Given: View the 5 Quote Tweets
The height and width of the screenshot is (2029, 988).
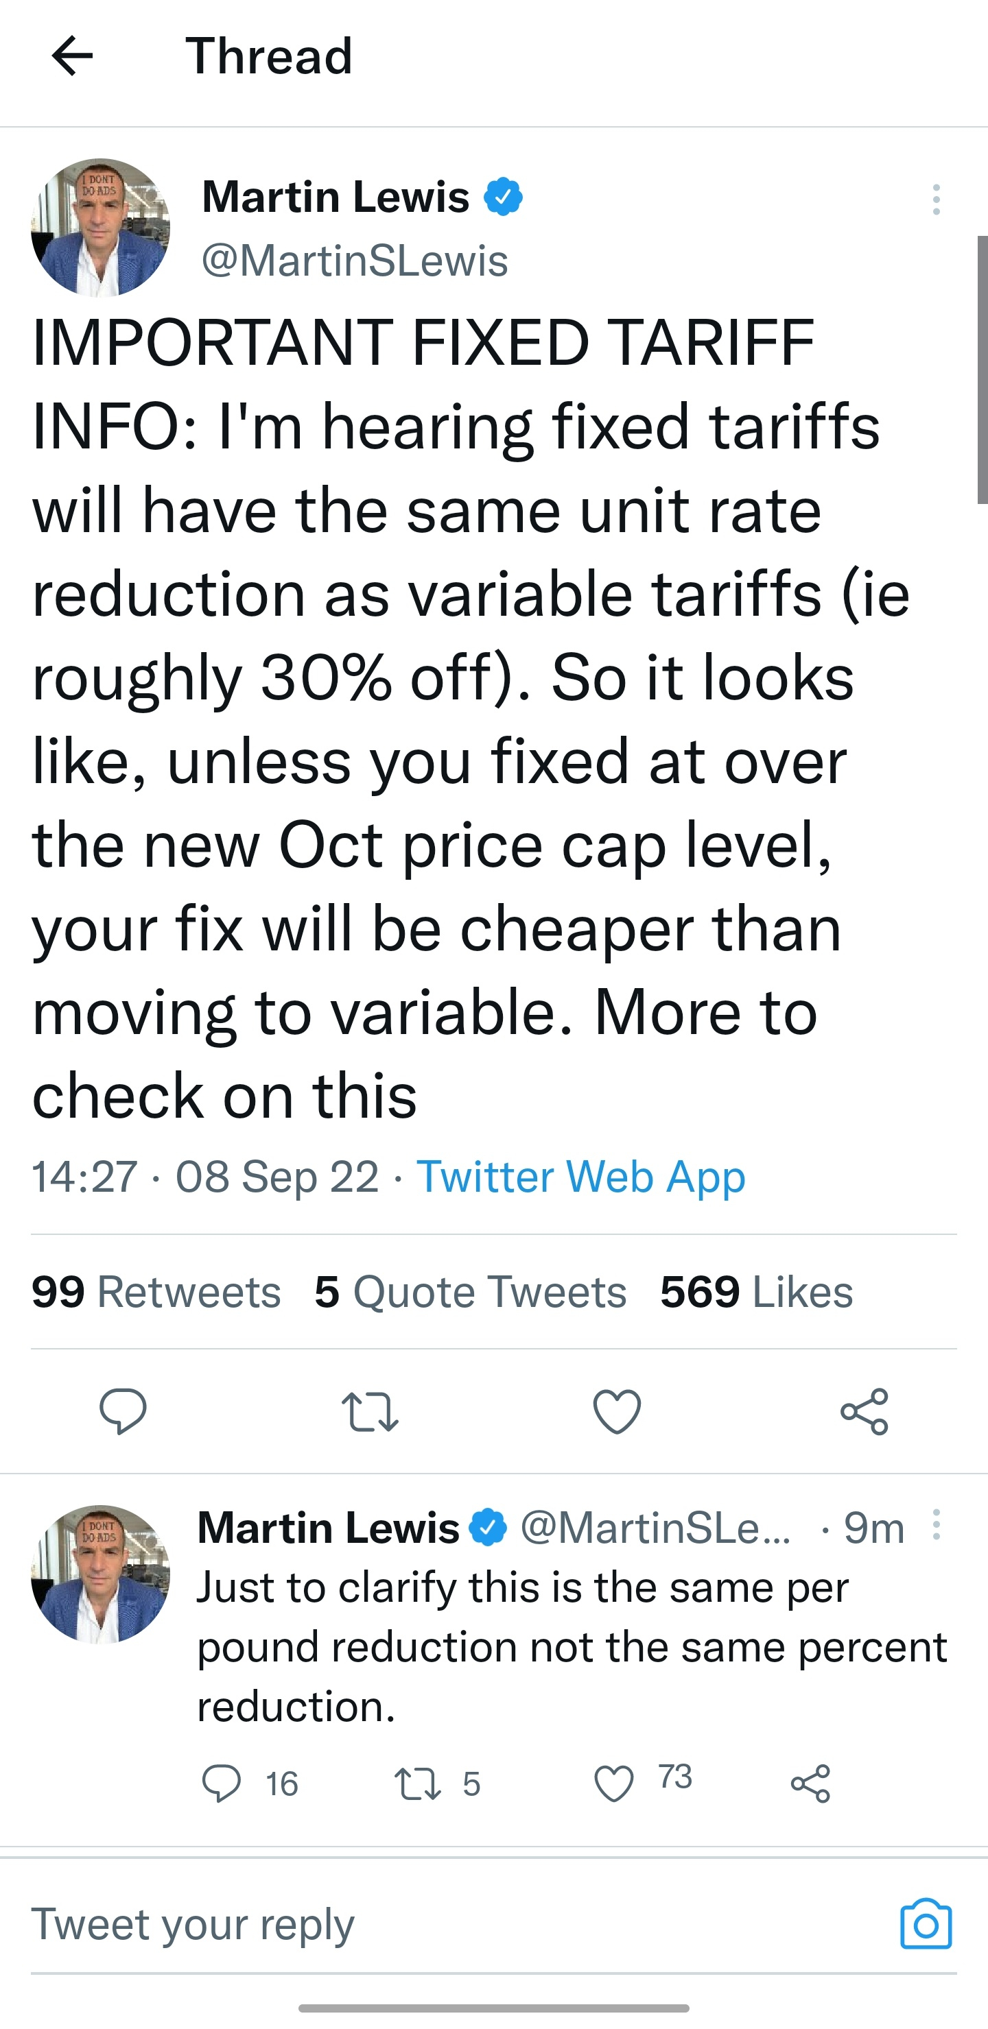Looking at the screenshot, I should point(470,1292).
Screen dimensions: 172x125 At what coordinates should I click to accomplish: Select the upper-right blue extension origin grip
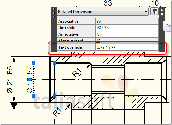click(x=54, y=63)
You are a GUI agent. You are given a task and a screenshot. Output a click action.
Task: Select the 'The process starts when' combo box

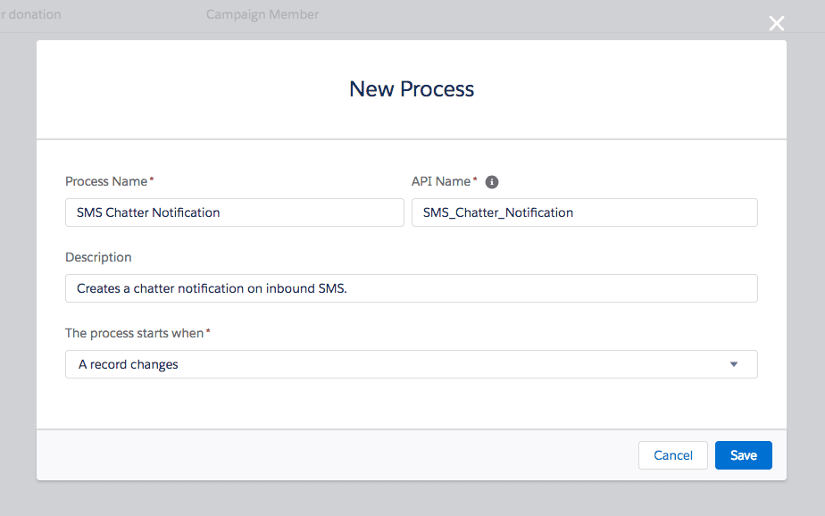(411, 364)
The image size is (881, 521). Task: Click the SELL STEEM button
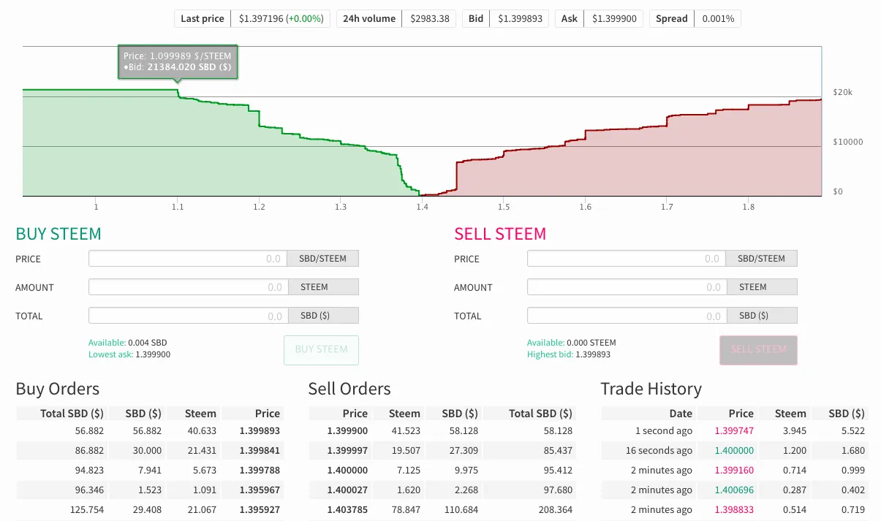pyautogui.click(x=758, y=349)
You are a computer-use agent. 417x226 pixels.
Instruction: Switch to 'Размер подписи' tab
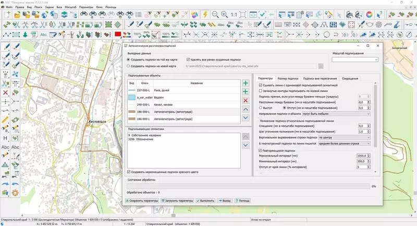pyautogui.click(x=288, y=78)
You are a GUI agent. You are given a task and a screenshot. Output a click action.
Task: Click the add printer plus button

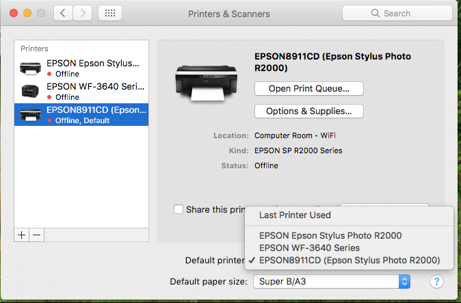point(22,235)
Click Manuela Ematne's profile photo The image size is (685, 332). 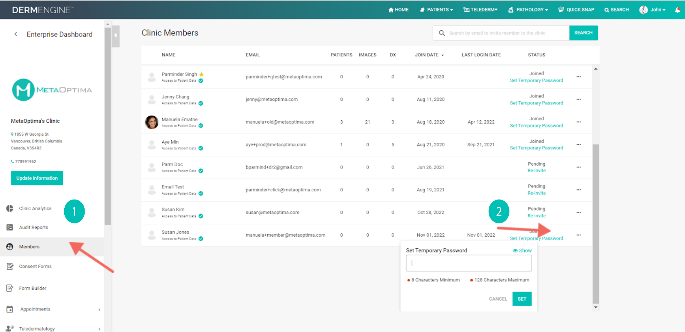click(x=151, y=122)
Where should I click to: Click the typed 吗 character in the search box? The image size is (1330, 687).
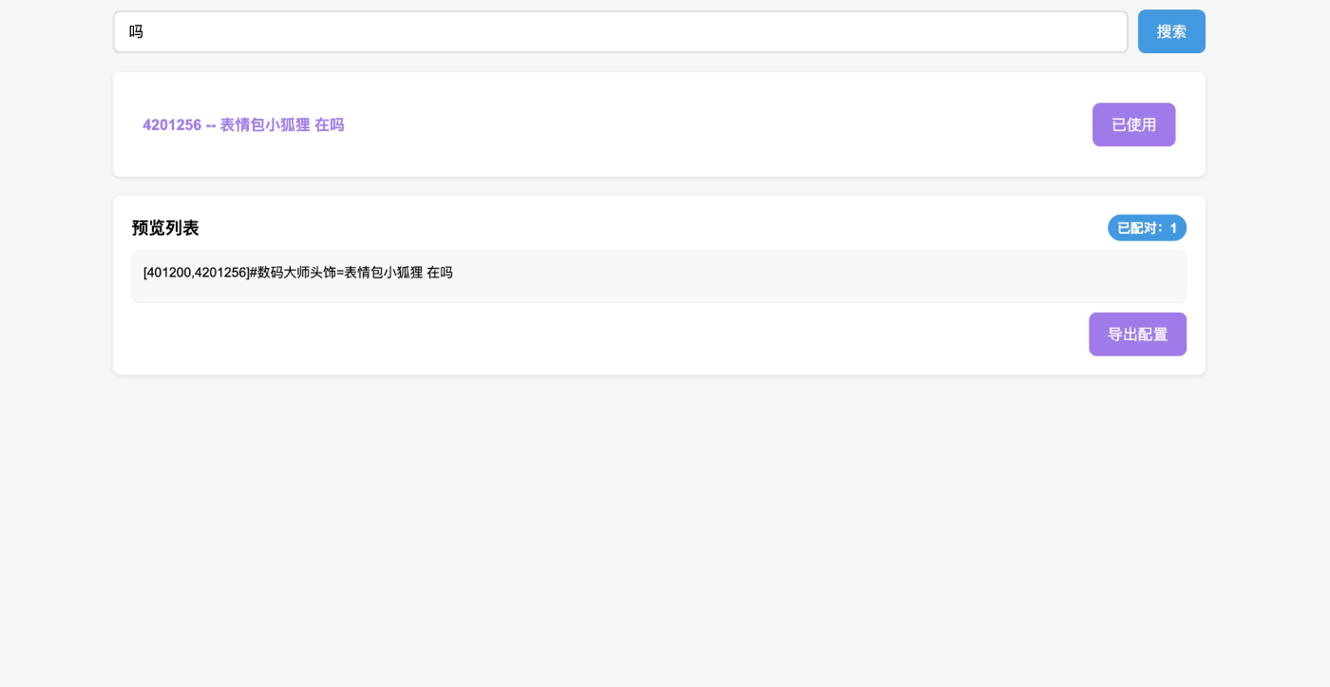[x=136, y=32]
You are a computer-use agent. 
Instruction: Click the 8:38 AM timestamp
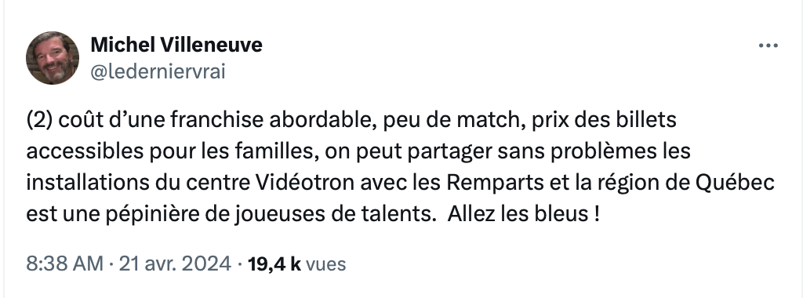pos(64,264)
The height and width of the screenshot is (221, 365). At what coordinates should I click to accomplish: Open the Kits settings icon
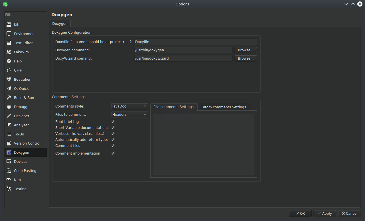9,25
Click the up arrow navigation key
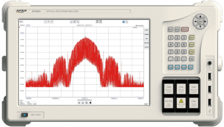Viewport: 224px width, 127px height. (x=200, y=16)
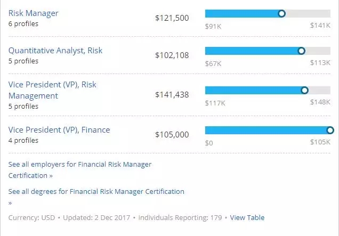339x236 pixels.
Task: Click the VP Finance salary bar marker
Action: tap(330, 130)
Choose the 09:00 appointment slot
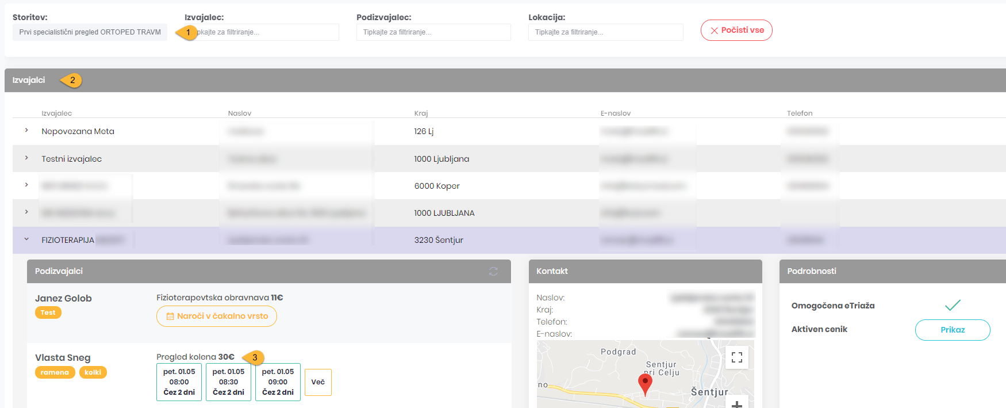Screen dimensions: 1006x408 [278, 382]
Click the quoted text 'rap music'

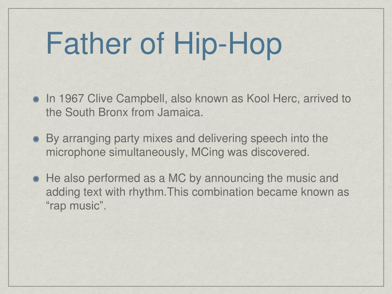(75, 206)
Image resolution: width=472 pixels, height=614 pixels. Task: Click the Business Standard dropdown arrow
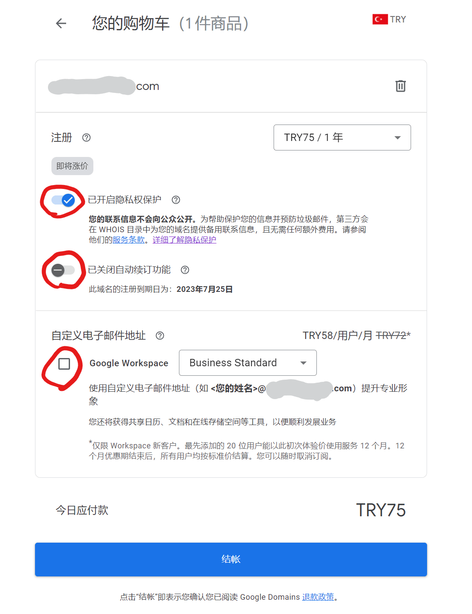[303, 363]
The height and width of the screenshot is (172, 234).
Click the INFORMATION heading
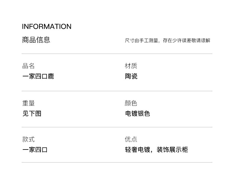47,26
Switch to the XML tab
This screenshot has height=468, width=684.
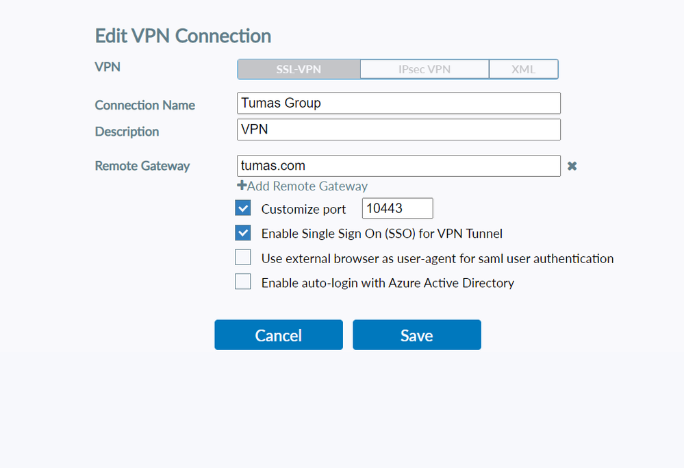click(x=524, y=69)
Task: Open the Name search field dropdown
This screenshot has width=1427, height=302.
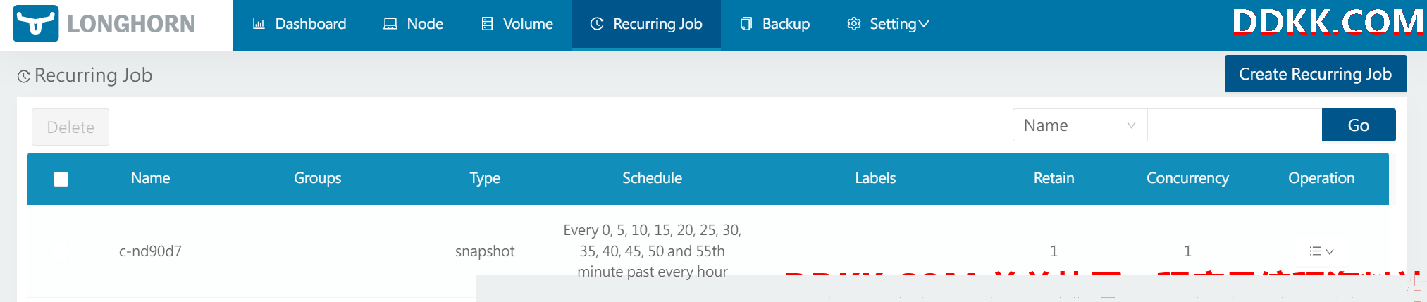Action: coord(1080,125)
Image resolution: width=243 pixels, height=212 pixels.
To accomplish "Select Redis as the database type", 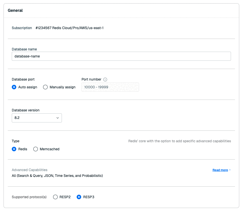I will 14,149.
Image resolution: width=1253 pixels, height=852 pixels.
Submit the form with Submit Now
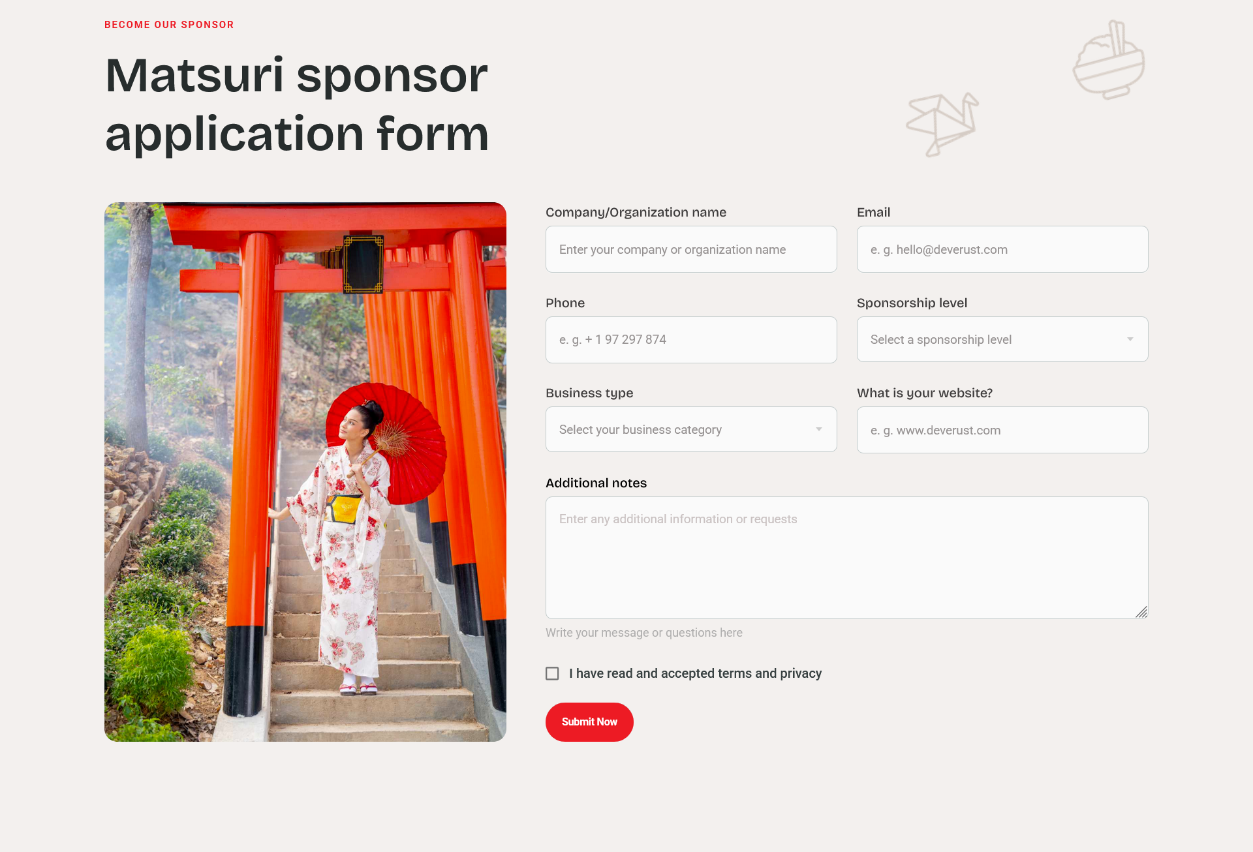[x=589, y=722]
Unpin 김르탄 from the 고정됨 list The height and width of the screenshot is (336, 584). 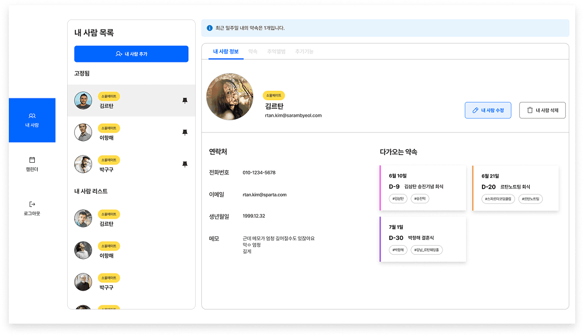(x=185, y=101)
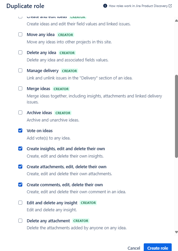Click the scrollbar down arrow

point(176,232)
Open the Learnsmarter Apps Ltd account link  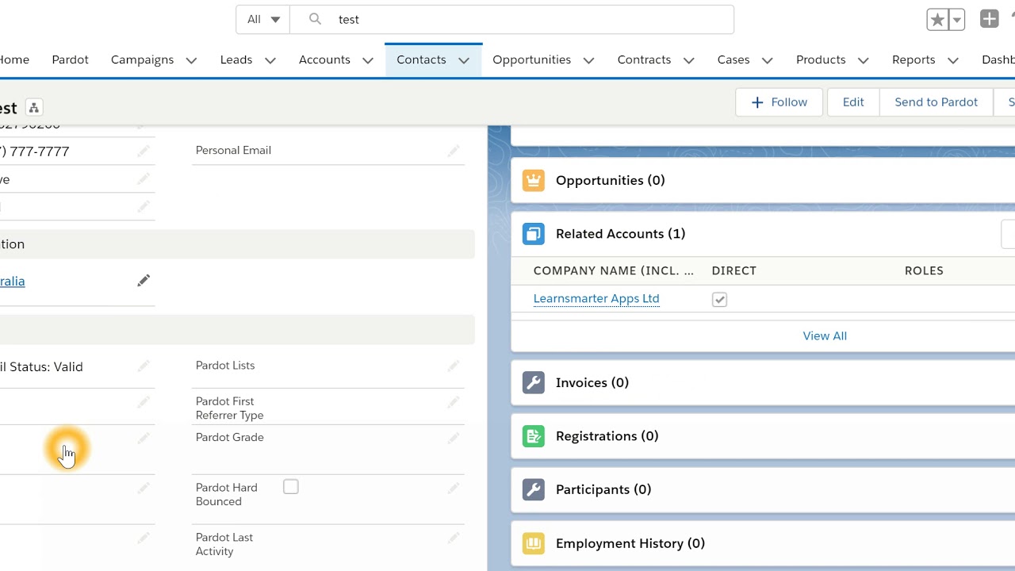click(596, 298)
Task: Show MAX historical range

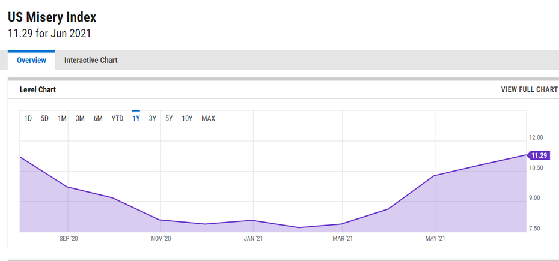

|---|

◆ ASSIGNMENT
Go through the records above, find each line with the string "agent", and copy it.

◆ ANSWER SPACE
You are a GUI agent. You are given a task and a screenshot. Output a click action.
You are a computer-use agent. 417x226 pixels.
You are a GUI agent. You are given a task and a screenshot. Output a click action.
You are a computer-use agent. 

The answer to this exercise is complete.